Жарынин сидел в машине с включенным мотором и мрачно пил кофе из термосной крышки. У него было такое лицо, с каким американские звезды вроде Сталлоне выходят на борьбу с мировым злом – арабскими дебилами или русскими болванами.
– Вы опоздали на пять минут! – сурово заметил режиссер.
– Извините…
– Можете взять в пакете бутерброд. Или что там еще Регина положила. Свой кофе вы проспали.
Он тщательно завинтил термос, кинул его на заднее сиденье и газанул так, что колеса несколько раз с визгом прокрутились вхолостую, прежде чем смогли уцепиться протекторами за асфальт. Ехали в тяжком молчании. Писатель, давясь сухомяткой, рассматривал на обочине огромные лопухи.
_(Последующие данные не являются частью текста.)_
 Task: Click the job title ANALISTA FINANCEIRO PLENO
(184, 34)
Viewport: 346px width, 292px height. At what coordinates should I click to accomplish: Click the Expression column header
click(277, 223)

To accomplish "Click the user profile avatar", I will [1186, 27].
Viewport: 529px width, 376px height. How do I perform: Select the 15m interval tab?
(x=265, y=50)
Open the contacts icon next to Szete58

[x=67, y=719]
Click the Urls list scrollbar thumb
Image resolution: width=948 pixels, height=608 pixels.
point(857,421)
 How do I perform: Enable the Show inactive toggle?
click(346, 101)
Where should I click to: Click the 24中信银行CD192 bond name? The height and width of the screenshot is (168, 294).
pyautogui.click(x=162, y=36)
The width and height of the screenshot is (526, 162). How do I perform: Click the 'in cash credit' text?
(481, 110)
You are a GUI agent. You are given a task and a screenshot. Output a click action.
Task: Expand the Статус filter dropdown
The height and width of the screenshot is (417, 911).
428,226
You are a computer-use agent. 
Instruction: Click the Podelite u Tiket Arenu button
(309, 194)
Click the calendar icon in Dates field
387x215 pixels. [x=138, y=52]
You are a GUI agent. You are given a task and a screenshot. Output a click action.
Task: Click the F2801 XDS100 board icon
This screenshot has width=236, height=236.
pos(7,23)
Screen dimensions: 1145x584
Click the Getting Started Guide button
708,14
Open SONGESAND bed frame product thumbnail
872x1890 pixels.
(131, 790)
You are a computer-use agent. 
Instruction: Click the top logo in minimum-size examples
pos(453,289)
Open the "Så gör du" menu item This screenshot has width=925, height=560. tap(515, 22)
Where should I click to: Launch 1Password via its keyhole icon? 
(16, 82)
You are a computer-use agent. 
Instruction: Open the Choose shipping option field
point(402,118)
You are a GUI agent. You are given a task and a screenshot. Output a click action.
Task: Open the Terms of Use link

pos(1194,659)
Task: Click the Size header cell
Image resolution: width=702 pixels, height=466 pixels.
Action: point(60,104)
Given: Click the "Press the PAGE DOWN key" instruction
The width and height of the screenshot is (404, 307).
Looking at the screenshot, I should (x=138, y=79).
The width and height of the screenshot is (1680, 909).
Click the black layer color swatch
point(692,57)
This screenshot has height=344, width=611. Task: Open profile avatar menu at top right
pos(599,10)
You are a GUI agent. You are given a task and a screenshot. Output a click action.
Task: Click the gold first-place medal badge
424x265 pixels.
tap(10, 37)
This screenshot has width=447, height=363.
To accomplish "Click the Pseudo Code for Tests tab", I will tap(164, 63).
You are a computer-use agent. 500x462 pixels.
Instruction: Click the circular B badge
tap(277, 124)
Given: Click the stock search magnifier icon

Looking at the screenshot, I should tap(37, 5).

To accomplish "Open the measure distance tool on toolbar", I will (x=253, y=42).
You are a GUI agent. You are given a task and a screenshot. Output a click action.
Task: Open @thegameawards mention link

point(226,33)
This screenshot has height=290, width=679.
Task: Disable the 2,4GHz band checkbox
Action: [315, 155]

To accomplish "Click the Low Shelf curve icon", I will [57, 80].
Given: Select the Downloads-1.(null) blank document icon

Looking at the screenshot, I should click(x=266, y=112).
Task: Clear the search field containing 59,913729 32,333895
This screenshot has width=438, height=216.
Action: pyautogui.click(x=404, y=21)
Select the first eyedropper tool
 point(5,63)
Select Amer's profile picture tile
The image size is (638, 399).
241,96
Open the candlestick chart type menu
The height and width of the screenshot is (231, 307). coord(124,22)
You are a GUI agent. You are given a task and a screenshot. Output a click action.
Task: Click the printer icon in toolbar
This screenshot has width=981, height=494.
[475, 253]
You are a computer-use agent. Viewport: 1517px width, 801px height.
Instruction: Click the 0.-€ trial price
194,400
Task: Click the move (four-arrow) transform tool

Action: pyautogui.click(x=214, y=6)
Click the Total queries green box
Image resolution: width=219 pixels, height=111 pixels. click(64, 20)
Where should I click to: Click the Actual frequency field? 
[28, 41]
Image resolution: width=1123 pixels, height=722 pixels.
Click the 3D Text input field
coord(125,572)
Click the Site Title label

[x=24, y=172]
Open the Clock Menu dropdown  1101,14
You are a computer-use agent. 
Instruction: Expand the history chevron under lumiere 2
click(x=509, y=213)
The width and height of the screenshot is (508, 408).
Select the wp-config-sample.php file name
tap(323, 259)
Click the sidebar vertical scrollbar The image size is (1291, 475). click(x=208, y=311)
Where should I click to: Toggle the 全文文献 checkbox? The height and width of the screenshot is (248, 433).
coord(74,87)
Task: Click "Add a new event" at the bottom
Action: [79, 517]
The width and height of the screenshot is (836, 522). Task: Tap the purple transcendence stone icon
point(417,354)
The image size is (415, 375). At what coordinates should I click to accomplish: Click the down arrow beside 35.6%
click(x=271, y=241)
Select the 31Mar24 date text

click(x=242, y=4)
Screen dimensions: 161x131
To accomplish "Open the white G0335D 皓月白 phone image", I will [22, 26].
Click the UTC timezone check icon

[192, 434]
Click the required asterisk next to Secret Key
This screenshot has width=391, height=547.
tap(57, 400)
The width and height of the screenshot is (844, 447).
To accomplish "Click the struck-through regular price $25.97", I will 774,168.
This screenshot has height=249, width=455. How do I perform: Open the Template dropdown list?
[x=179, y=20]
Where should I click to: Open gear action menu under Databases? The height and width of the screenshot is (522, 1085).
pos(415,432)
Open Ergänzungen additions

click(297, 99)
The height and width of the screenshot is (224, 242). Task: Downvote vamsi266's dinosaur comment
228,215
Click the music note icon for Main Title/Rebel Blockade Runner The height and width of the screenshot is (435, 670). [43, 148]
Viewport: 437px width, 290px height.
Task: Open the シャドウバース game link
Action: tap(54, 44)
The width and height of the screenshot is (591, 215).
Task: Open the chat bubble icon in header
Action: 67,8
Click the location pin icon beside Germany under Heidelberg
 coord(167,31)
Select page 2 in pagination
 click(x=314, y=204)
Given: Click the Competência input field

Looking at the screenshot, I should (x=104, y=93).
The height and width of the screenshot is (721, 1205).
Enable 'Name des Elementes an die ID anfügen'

Листва за эти дни поредела – во всяком случае, стали видны купол дальней беседки и верхушка искусственного грота, где бил источник. Еще три дня назад различить их среди деревьев было почти невозможно. Сквозь бело-черные стволы мелькало солнце, похожее на юркую рыжую зверушку, прыгающую с ветки на ветку, чтобы поспеть за мчащимся автомобилем. Когда вывернули на шоссе, Андрей Львович дожевал и спросил:
– А куда мы едем?
– На футбол.
– Я серьезно!
– И я серьезно.
– Так рано?
– Да, в этот футбол играют с утра пораньше.
– А зачем нам футбол?
– Там будет один человек.
– Какой?
– Хороший.
– А зачем он нам?
– Он может вывести нас на Скурятина.
– Того самого? – удивился Кокотов.
– Вы задаете слишком много вопросов, коллега! – раздраженно ответил Жарынин, глянув на часы.
Его недовольство объяснялось не столько назойливостью соавтора, сколько тем, что, несмотря на ранний час, они, разлетевшись, вдруг въехали в безнадежную пробку и двигались теперь со скоростью наступающего ледника.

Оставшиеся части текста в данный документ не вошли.